**Task objective:** Search the entries below for the word "printer", then copy each line in which it is found.

**Data for review:**
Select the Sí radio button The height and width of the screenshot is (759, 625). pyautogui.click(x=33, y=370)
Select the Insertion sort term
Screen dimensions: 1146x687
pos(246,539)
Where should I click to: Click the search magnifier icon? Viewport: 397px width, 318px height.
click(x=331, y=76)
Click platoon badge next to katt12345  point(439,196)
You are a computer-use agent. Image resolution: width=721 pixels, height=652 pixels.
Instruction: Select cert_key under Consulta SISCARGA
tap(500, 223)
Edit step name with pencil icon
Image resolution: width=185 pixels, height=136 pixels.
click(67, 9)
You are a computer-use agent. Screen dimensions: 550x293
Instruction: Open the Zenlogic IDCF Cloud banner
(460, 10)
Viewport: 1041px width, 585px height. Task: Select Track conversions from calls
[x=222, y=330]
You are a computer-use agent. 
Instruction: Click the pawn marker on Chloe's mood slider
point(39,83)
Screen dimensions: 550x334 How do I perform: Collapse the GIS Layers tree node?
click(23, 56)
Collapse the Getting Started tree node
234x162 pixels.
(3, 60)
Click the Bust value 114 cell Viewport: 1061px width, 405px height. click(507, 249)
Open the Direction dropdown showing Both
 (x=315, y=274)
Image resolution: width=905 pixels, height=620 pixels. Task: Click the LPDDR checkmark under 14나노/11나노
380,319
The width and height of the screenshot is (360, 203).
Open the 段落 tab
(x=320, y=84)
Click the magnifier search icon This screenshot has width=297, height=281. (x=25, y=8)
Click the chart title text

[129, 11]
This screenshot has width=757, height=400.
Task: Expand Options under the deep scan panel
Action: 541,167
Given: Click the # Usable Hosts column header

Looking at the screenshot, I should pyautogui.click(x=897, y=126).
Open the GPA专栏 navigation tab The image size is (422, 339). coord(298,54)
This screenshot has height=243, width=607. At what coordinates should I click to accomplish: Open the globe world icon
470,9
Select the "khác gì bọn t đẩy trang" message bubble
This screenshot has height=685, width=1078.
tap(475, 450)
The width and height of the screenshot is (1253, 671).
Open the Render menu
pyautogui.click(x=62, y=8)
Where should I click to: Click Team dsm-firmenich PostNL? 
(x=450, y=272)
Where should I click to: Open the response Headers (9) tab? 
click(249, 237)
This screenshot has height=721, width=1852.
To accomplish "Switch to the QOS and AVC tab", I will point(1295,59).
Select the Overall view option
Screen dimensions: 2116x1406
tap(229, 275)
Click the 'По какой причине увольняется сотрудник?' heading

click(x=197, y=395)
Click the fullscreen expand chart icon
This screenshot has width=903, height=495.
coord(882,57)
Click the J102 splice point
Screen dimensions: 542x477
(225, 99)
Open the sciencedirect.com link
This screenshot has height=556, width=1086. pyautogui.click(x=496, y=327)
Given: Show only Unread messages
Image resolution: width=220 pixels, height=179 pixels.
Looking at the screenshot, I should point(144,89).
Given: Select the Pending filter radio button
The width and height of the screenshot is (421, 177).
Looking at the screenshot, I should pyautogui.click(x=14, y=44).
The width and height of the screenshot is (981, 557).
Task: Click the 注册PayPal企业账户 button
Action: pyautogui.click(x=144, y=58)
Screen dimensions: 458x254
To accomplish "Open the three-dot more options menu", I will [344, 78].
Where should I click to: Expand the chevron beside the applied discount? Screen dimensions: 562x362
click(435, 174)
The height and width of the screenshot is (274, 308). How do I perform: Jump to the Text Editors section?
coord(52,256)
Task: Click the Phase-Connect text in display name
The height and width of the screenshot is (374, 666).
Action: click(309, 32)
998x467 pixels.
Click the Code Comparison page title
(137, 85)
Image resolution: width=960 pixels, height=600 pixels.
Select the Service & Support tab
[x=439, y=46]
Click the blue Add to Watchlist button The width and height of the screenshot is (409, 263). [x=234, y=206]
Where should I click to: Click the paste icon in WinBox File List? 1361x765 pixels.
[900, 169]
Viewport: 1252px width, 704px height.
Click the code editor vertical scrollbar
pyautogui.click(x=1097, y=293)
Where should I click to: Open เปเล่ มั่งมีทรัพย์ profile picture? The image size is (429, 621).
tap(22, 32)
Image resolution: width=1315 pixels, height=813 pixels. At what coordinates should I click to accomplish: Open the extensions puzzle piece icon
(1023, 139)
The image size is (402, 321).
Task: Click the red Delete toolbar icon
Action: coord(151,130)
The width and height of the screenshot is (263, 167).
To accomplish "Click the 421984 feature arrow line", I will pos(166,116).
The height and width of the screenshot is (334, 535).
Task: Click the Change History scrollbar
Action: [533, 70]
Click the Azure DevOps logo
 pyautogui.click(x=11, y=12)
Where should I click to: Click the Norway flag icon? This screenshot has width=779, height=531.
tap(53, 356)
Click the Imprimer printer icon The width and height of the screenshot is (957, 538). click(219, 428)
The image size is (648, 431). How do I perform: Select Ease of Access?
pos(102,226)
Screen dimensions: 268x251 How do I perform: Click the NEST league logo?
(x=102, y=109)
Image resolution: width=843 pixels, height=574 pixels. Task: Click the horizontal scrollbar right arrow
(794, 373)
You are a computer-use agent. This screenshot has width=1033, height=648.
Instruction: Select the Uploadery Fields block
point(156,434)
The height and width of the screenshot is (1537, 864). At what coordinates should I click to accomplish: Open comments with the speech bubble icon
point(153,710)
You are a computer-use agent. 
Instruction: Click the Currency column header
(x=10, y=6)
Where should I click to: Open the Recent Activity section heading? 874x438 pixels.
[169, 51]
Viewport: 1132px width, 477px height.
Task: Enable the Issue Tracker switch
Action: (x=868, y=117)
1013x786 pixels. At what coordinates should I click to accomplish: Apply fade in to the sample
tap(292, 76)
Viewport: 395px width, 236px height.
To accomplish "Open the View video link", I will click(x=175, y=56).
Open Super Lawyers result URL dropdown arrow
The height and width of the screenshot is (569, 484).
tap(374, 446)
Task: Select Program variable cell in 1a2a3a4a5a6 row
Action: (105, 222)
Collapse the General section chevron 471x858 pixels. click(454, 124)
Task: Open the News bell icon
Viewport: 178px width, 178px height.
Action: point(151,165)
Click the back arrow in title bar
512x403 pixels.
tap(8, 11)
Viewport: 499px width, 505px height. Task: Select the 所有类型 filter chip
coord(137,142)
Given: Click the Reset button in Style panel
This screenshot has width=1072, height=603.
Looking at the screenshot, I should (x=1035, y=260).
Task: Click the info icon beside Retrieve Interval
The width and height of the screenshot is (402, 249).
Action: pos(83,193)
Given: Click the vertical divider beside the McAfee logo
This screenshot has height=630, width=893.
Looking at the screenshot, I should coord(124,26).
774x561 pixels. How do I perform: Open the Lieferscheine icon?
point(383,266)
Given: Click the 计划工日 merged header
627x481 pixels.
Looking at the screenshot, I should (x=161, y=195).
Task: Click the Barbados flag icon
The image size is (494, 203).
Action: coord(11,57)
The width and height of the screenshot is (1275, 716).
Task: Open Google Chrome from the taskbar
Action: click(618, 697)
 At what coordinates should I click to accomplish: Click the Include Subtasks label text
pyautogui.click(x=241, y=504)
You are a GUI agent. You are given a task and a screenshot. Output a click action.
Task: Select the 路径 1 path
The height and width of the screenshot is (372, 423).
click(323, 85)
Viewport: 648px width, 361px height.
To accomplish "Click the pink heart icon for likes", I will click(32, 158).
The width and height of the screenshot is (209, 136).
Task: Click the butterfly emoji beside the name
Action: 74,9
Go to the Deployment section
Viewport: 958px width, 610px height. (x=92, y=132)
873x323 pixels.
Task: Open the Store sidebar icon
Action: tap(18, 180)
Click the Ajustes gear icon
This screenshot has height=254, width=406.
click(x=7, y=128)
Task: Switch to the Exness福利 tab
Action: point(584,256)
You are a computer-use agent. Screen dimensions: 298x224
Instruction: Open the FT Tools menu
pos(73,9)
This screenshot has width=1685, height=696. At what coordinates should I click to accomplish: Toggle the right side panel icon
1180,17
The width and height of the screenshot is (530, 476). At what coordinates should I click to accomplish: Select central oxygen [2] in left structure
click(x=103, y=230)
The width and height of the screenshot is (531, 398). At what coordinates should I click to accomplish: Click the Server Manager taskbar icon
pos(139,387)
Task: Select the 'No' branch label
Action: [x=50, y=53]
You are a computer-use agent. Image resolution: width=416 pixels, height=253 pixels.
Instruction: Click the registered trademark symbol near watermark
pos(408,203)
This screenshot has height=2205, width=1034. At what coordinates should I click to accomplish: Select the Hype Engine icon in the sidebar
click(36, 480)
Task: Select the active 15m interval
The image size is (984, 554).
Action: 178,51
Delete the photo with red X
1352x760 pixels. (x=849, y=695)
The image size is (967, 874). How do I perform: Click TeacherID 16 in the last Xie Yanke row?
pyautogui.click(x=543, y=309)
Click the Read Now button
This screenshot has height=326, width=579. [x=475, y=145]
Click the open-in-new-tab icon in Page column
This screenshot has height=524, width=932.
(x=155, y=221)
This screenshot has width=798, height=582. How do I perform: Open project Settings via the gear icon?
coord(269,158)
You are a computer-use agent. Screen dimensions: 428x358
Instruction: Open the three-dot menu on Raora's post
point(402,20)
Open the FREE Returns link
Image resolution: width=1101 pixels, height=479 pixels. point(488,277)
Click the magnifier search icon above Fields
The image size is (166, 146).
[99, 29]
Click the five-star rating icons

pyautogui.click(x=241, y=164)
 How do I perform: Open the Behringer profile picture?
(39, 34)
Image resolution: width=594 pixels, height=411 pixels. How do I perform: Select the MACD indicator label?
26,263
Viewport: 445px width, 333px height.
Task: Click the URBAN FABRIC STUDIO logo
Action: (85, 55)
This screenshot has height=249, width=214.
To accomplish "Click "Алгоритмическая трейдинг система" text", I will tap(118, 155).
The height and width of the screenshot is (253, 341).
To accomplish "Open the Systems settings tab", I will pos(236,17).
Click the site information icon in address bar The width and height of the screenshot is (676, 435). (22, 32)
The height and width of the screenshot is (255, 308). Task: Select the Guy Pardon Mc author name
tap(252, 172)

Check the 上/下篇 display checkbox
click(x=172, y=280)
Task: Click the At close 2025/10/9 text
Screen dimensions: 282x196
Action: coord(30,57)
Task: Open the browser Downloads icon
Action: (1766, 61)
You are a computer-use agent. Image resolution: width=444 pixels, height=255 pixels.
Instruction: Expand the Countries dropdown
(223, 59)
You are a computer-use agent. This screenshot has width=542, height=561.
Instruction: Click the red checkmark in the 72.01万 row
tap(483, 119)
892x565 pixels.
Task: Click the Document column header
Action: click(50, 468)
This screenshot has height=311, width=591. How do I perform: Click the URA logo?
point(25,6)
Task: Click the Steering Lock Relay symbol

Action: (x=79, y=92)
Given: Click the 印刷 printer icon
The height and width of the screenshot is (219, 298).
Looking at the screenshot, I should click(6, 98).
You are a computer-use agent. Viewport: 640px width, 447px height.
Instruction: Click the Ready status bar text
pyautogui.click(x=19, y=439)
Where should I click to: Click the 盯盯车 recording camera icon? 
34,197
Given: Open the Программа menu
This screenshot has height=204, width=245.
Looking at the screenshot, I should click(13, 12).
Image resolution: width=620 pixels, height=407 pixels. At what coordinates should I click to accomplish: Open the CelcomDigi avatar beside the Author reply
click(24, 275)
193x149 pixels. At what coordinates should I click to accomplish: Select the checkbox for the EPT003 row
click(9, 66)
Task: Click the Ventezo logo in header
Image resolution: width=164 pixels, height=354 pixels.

**Response to this exercise:**
Click the Imprimer printer icon The width and height of the screenshot is (957, 538). click(219, 428)
Given: Click the 印刷 printer icon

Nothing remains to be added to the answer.